Other groups across the VA have also attacked the problem of pressure injuries for patients with limited mobility. Kath Bogie, MD, of the VA Advanced Platform Technology Center in Cleveland, led a team in development of a “smart bandage” that uses electrical stimulation to promote healing of chronic wounds.2

“As a normal wound heals, there is a lot of biological activity,” Bogie said. “The cells start to proliferate, and the wound begins to heal and close up. A chronic wound gets stuck and doesn’t go on to heal. The general thinking is that electrical stimulation provides the energy to promote healing in a chronic wound.”
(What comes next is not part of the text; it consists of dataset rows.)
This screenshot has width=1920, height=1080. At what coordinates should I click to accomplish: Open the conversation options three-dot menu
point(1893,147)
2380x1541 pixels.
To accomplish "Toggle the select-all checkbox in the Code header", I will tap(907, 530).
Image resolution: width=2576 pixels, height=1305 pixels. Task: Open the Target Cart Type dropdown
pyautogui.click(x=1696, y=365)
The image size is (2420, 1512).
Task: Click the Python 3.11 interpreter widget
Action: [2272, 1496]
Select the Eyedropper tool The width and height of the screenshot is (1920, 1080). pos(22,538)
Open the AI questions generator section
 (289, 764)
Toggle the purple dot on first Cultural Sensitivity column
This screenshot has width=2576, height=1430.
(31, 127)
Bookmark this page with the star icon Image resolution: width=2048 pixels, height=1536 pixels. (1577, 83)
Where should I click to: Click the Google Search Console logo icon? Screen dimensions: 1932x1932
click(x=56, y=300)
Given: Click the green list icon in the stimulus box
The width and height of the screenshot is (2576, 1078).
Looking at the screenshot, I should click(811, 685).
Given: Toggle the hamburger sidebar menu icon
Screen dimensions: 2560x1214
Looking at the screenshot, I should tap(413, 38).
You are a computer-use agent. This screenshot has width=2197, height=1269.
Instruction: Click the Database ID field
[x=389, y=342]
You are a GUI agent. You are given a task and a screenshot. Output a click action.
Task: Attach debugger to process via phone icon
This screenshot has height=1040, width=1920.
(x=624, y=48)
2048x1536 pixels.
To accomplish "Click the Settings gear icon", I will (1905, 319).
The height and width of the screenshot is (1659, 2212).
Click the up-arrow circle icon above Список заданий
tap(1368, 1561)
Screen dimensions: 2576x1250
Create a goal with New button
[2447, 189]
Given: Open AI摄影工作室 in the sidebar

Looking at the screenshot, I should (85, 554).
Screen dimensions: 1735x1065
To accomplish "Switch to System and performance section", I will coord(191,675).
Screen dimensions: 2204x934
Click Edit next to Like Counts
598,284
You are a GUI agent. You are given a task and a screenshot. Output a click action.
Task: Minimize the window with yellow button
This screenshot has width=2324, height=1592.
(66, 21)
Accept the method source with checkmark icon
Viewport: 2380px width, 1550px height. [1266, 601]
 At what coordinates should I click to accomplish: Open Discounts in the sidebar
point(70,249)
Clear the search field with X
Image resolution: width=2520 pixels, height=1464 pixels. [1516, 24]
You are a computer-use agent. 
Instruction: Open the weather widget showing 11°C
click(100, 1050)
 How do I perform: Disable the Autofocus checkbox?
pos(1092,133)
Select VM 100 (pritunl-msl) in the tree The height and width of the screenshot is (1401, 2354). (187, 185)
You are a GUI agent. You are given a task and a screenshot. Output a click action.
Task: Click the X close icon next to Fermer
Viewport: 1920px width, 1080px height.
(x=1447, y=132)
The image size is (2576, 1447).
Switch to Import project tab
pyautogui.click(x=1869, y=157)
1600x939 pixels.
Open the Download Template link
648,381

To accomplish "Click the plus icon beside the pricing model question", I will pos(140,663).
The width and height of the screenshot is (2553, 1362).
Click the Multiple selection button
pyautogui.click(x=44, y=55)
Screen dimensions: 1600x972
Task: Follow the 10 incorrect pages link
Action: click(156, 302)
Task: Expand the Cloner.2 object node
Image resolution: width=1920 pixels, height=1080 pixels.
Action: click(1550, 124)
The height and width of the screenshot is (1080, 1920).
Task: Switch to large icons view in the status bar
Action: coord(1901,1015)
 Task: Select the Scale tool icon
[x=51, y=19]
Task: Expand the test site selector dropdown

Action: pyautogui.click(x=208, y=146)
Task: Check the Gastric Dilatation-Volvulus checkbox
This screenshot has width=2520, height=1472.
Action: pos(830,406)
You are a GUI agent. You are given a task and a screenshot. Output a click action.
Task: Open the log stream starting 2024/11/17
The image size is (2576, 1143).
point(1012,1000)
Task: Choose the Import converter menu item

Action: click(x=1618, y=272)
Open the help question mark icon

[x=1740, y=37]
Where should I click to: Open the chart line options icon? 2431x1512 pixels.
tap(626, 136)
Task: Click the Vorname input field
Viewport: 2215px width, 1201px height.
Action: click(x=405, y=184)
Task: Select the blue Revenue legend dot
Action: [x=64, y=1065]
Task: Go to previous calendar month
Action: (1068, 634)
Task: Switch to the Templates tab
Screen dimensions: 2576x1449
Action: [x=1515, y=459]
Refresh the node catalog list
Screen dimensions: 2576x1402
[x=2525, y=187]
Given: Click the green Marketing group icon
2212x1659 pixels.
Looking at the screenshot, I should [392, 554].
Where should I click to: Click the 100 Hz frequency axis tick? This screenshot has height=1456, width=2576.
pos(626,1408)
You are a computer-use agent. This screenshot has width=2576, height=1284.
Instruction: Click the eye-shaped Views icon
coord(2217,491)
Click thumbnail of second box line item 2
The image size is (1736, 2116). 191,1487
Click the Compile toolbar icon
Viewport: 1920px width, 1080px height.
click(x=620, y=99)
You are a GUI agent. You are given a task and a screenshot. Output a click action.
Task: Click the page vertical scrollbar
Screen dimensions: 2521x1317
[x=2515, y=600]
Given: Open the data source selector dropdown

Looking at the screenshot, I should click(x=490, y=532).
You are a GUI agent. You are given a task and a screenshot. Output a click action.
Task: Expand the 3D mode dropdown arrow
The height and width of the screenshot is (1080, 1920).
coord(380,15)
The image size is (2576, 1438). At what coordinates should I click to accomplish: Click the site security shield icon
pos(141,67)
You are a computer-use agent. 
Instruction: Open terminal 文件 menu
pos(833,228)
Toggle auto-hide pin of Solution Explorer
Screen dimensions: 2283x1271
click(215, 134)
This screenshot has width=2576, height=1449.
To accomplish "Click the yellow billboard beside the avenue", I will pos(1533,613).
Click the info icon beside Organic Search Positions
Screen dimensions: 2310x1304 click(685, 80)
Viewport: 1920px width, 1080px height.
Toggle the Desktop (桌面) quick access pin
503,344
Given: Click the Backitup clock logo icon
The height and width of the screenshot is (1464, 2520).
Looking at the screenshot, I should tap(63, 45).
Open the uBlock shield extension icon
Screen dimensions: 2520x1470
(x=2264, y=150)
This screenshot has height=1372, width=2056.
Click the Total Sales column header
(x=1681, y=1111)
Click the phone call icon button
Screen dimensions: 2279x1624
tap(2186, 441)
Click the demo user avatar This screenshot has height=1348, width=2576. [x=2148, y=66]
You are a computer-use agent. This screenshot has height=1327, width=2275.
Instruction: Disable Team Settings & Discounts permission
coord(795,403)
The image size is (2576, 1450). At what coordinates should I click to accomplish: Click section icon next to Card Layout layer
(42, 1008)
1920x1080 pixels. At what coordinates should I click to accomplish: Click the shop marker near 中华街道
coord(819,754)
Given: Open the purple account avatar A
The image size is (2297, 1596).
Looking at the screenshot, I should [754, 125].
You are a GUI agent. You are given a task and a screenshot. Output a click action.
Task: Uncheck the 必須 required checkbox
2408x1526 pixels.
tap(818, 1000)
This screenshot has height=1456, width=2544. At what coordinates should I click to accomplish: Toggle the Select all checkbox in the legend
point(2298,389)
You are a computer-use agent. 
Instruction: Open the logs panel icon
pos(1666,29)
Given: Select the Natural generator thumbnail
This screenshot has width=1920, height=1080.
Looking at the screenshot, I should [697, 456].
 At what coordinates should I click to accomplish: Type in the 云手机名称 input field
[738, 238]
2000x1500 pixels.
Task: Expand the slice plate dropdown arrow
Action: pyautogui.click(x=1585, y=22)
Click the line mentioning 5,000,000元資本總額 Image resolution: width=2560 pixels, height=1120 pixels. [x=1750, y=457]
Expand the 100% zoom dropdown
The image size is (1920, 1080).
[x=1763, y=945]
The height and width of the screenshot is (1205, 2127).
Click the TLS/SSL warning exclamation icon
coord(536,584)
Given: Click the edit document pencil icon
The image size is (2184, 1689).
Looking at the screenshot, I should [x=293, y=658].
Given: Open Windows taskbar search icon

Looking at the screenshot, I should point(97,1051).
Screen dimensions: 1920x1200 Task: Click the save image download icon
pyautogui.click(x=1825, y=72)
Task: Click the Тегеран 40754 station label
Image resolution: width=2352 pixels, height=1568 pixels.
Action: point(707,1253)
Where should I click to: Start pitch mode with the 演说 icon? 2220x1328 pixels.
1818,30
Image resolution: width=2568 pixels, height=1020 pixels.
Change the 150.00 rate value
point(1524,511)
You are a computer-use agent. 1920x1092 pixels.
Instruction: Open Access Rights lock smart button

While low levels of electricity can disrupt biofilm, minimize infection and promote new blood vessels, two issues have made electrical stimulation unappealing; it typically requires removing the bandage and reapplying stimulation devices before each therapy session. Bogie’s group is developing a multilayer bandage includes an absorbent bottom layer and a removable top layer that incorporates the mechanism that delivers electrical stimulation, temperature sensors, and a smart chip. The bandage that can stay in place for a week and deliver electrical stimulation consistently.

 

  1. Zubkoff L, Neily J, McCoy-Jones S, Soncrant C, Young-Xu Y, Boar S, Mills P. Implementing Evidence-Based Pressure Injury Prevention Interventions: Veterans Health Administration Quality Improvement Collaborative. J Nurs Care Qual. 2021 Jul-Sep 01;36(3):249-256. doi: 10.1097/NCQ.0000000000000512. PMID: 32868734.
  2. Bogie KM. The Modular Adaptive Electrotherapy Delivery System (MAEDS): An Electroceutical Approach for Effective Treatment of Wound Infection and Promotion of Healing. Mil Med. 2019 Mar 1;184(Suppl 1):92-96. doi: 10.1093/milmed/usy276. PMID: 30395273.